45 people got books and stuff.
FIN.
Backstory
I wrote this on both mastodon and twitter:
Let’s try some “we’ll probably make it through 2017” gifts. Do you need a book, a course, an app, a workshop, github, hosting, or something else that would help you? Something in $50-$100 range; ping me and I’ll try to do it!
Why? Dunno, sounded like that would be a nice thing to do. And then I got two requests, which I fulfilled, and then… nothing. However, I repeated the same thing the next day, during a more US-friendly hour, and then the requests started flowing in.
Expectations
This being the internet, I expected totally random and weird things. A million requests, a bunch of trolls, a bunch of nonsense, etc.
I’m happy to report that the internet managed to pleasantly surprise me in how well it behaved in this particular occasion!
Requests
In the end I gave gifts to 45 strangers on the internet before calling it a day, and here’s what they turned out to be.
Unsurprisingly enough, majority were something about computers.
- 13 books: 11 on programming, 2 on art/design.
- 5 courses or tutorials: 3 on programming, 2 on art.
- 9 items of physical hardware: a couple of Raspberry Pi 3s, leapmotion, 360 camera, daydream VR viewer etc.
- 4 software licenses: Git Tower (twice), Gamemaker Studio 2, ArtStation Pro.
Of course, the most interesting requests are those that are not computer related :)
Was really surprised by amount of people saying “I don’t need anything myself, but if you could donate to charity/nonprofit X that would be great”. 13% of all requests being of that kind is pretty sweet! For some of the requests I decided to go for a larger than $50-$100 contribution. Here’s what people asked to donate to:
- National Multiple Sclerosis Society
- Kiva Microfunds
- Internet Archive
- Surfrider Foundation
- Scarecrow Video
- Patreon for a graphics/comics artist
And of course, “everything else” is where it was fairly random. I bought tree saplings, socks, room heater, covered an electricity bill, vet expenses and so on. Very interesting!
Tips and Findings
- Buying stuff for strangers on the internet is easiest via Amazon wishlists. I pretty much got this ready-to-paste for inquiries: “Can you create a wishlist on Amazon, add the item to it, setup a shipping address and give me the link?" One big advantage – it does not disclose actual address, phone or other personal details to me; and overall it’s way easier than filling in whole shipping forms.
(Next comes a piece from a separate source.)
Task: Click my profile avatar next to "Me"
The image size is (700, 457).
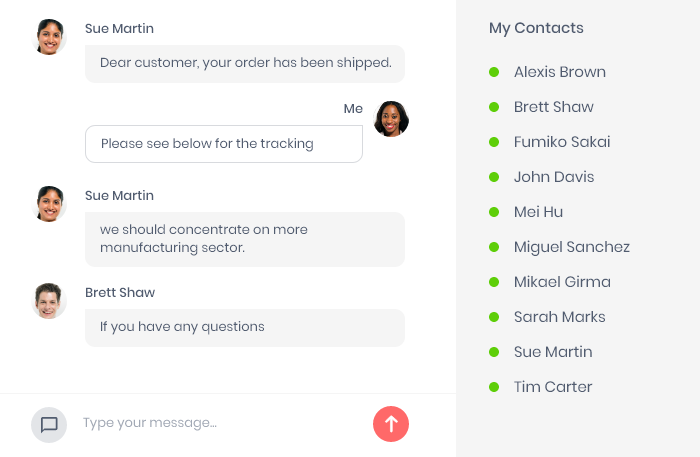Action: pos(391,118)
- Keep on mind though that for each and every new shipping address, Amazon will ask you to re-enter your credit card details. This makes sense for security purposes, but in this particular scenario it means re-entering them each.and.every.time. Your own Amazon UI for shipping address choices will become a mess in the end as well, and will need some cleanup.
- Shipping costs are very real! Both you & me probably have a “oh yeah, a book is like $50” mental image, but depending on where it needs to be shipped that can end up anywhere in $50 to $100 for the same book.
- Time investment wise, I probably have spent 15-20 hours on all this, during evenings over a few days. With some people it took quite a few roundtrips of back & forth messaging until I got a concrete actionable thing (URL of a thing: actionable, “I want a book I saw last week”: not so much :)). Maybe next time it would be easier, given that now I know I should just tell people “yo, gimmeh your amazon wishlist” fast-track.
It was quite a lot of fun and felt good! If you have money to spare, I can definitely recommend.